If there are still null values after dropping columns and rows, the nullReplacement method will be called automatically.

Scenario 2: Null Replacement

In this scenario, we will use the nullReplacement method with custom values for handling null values.

# Import the required libraries
from sparkkgml.data_acquisition import DataAcquisition

# Create an instance of RDFX
dataAcquisitionObject=DataAcquisition()

# Set the SPARQL endpoint URL and query
endpoint = "https://dbpedia.org/sparql"
query = "SELECT * WHERE { ?s ?p ?o } LIMIT 100"

# Configure nullReplacement with custom values
dataAcquisitionObject.set_nullReplacementMethod = "customValue"
dataAcquisitionObject.set_customValueVariable = 0
dataAcquisitionObject.set_customStringValueVariable = "unknown"

# Retrieve data from the SPARQL endpoint and apply nullReplacement
spark_df = dataAcquisitionObject.getDataFrame(endpoint=endpoint, query=query)

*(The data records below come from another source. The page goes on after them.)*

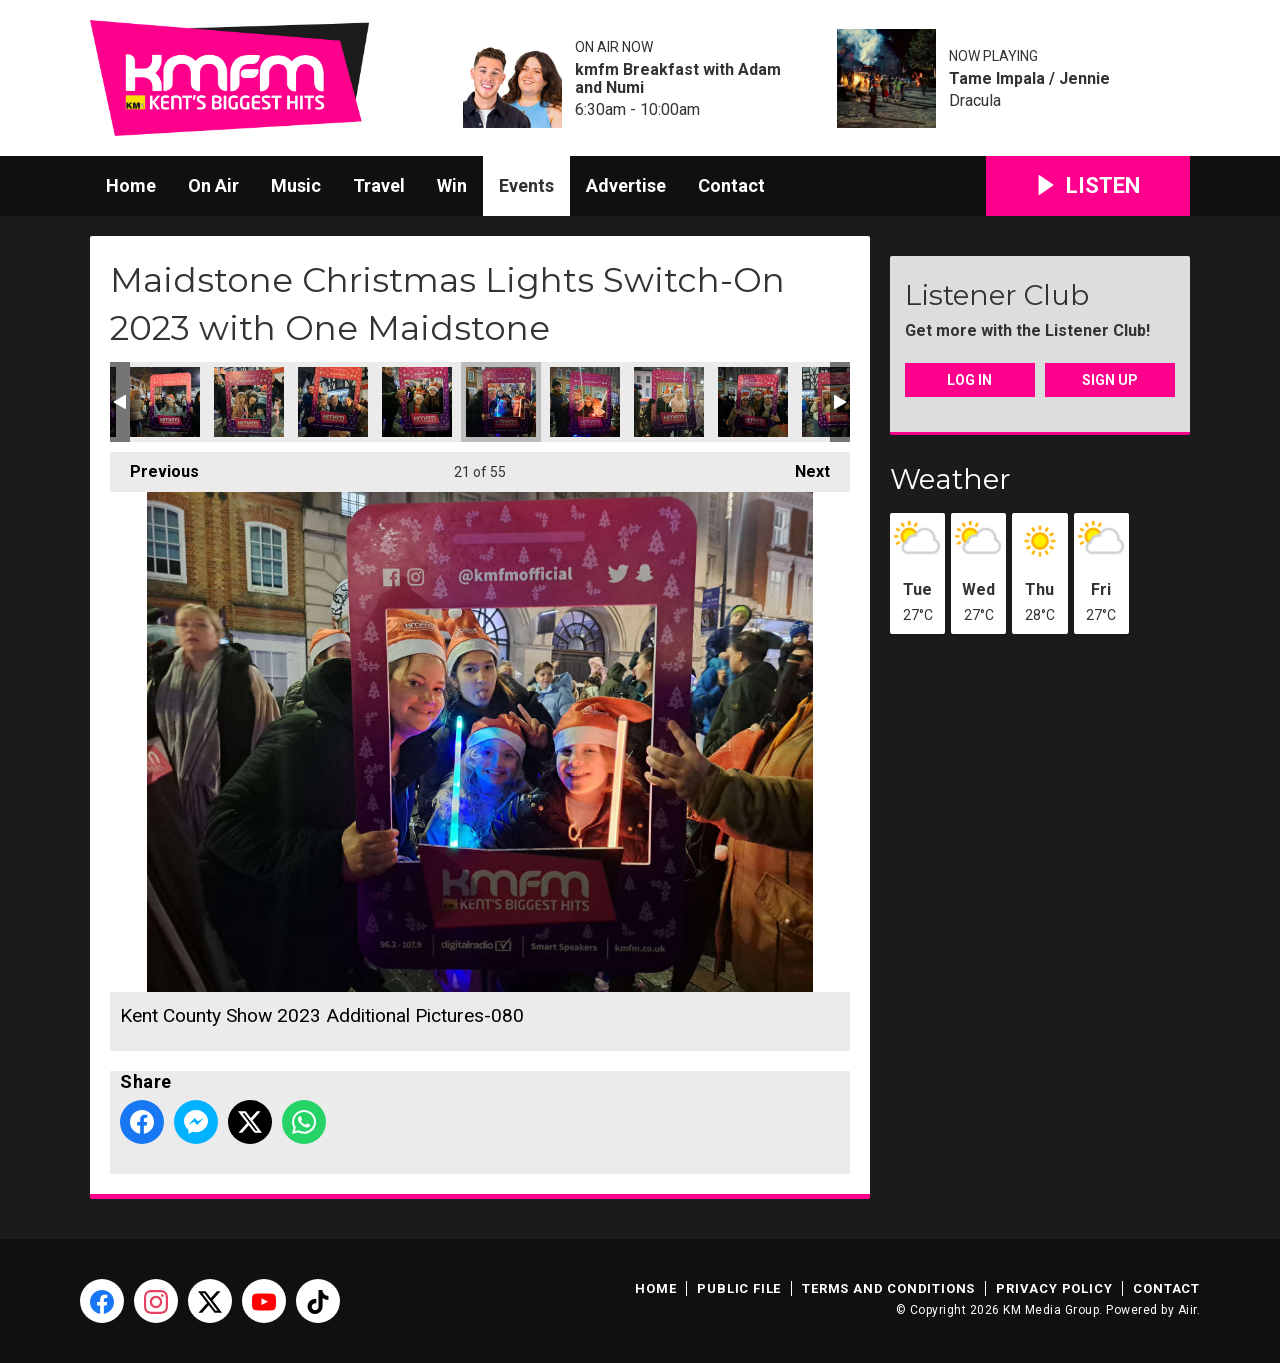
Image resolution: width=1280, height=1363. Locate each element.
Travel (379, 185)
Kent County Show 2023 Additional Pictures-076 (249, 402)
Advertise (626, 185)
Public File (739, 1288)
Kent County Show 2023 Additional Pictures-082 (669, 402)
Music (296, 185)
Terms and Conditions (888, 1288)
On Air (213, 185)
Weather (950, 479)
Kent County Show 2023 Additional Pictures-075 (165, 402)
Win (452, 185)
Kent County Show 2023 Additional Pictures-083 (753, 402)
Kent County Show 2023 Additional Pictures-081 (585, 402)
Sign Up (1110, 380)
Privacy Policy (1054, 1288)
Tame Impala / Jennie (1029, 79)
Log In (969, 380)
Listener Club (997, 295)
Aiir (1187, 1310)
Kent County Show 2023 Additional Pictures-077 (333, 402)
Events (526, 185)
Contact (731, 185)
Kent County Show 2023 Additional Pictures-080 (501, 402)
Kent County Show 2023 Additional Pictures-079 (417, 402)
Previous (154, 466)
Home (131, 185)
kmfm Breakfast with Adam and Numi (678, 79)
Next (802, 466)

# Display the resulting Spark DataFrame
result_df.show()

Additional Options

Customizing the behavior of the nullReplacement and nullDrop methods in the Data Acquisition class:

  • nullReplacement: You can change the following variables to customize the behavior:

    • _nullReplacementMethod

    • _customValueVariable

    • _customStringValueVariable

  • nullDrop: You can change the following variables to customize the behavior:

    • _amputationMethod

    • _columnNullDropPercent

    • _rowNullDropPercent

Adjust these variables according to your specific requirements to control the null value handling behavior in your data processing pipeline.

Conclusion

The SparkKG-ML library provides flexible methods for handling null values in data. By using the nullReplacement and nullDrop methods, you can preprocess your data effectively and ensure quality in your analysis.

For more detailed information on each method and its parameters, please refer to the API documentation.